TASK - The answer is the full set of records below, transcribed exactly.

Collection entries -
┄┄┄┄┄┄┄┄┄┄┄┄┄┄┄┄┄┄┄┄

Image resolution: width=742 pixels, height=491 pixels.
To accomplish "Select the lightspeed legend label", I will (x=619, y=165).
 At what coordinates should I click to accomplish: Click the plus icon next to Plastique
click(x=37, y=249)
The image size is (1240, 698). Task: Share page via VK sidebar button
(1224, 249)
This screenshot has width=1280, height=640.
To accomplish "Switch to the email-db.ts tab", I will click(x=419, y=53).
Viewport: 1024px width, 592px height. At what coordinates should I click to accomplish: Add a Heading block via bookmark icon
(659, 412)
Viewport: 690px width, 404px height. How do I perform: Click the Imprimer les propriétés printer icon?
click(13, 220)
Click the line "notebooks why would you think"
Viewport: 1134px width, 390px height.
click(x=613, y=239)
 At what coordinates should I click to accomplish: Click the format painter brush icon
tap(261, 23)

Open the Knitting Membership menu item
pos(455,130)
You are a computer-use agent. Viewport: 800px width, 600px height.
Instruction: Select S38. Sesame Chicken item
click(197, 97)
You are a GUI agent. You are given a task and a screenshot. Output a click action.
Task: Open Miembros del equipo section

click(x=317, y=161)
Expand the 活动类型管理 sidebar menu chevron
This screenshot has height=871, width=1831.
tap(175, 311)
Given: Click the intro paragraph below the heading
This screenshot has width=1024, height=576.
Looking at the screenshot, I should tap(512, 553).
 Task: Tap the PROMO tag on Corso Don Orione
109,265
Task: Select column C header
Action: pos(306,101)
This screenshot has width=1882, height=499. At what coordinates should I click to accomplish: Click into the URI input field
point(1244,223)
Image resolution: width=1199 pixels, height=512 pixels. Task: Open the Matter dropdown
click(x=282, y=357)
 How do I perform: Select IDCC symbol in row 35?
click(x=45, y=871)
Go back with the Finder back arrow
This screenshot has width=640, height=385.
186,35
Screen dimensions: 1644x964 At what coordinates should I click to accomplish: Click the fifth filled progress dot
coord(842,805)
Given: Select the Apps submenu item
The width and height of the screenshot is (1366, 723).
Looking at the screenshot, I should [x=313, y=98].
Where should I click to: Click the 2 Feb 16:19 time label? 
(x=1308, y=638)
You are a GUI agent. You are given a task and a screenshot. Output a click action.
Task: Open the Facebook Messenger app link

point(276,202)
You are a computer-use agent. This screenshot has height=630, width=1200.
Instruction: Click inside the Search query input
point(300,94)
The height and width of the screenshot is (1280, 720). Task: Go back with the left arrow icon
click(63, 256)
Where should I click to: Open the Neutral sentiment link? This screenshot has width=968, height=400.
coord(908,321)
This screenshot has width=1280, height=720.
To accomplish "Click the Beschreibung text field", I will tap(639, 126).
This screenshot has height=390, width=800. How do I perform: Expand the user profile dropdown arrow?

┄┄┄┄┄┄┄┄┄┄┄┄┄┄┄┄┄┄┄┄

SOLUTION BELOW -
Image resolution: width=742 pixels, height=491 pixels.
To accomplish "Select the lightspeed legend label", I will (x=619, y=165).
 At what coordinates should I click to accomplish: Click the plus icon next to Plastique
click(x=37, y=249)
The image size is (1240, 698). Task: Share page via VK sidebar button
(1224, 249)
This screenshot has width=1280, height=640.
To accomplish "Switch to the email-db.ts tab", I will click(x=419, y=53).
Viewport: 1024px width, 592px height. At what coordinates should I click to accomplish: Add a Heading block via bookmark icon
(659, 412)
Viewport: 690px width, 404px height. How do I perform: Click the Imprimer les propriétés printer icon?
click(13, 220)
Click the line "notebooks why would you think"
Viewport: 1134px width, 390px height.
click(x=613, y=239)
 At what coordinates should I click to accomplish: Click the format painter brush icon
tap(261, 23)

Open the Knitting Membership menu item
pos(455,130)
You are a computer-use agent. Viewport: 800px width, 600px height.
Instruction: Select S38. Sesame Chicken item
click(197, 97)
You are a GUI agent. You are given a task and a screenshot. Output a click action.
Task: Open Miembros del equipo section

click(x=317, y=161)
Expand the 活动类型管理 sidebar menu chevron
This screenshot has height=871, width=1831.
tap(175, 311)
Given: Click the intro paragraph below the heading
This screenshot has width=1024, height=576.
Looking at the screenshot, I should tap(512, 553).
 Task: Tap the PROMO tag on Corso Don Orione
109,265
Task: Select column C header
Action: pos(306,101)
This screenshot has width=1882, height=499. At what coordinates should I click to accomplish: Click into the URI input field
point(1244,223)
Image resolution: width=1199 pixels, height=512 pixels. Task: Open the Matter dropdown
click(x=282, y=357)
 How do I perform: Select IDCC symbol in row 35?
click(x=45, y=871)
Go back with the Finder back arrow
This screenshot has width=640, height=385.
186,35
Screen dimensions: 1644x964 At what coordinates should I click to accomplish: Click the fifth filled progress dot
coord(842,805)
Given: Select the Apps submenu item
The width and height of the screenshot is (1366, 723).
Looking at the screenshot, I should [x=313, y=98].
Where should I click to: Click the 2 Feb 16:19 time label? 
(x=1308, y=638)
You are a GUI agent. You are given a task and a screenshot. Output a click action.
Task: Open the Facebook Messenger app link

point(276,202)
You are a computer-use agent. This screenshot has height=630, width=1200.
Instruction: Click inside the Search query input
point(300,94)
The height and width of the screenshot is (1280, 720). Task: Go back with the left arrow icon
click(63, 256)
Where should I click to: Open the Neutral sentiment link? This screenshot has width=968, height=400.
coord(908,321)
This screenshot has width=1280, height=720.
To accomplish "Click the Beschreibung text field", I will tap(639, 126).
This screenshot has height=390, width=800. How do I perform: Expand the user profile dropdown arrow?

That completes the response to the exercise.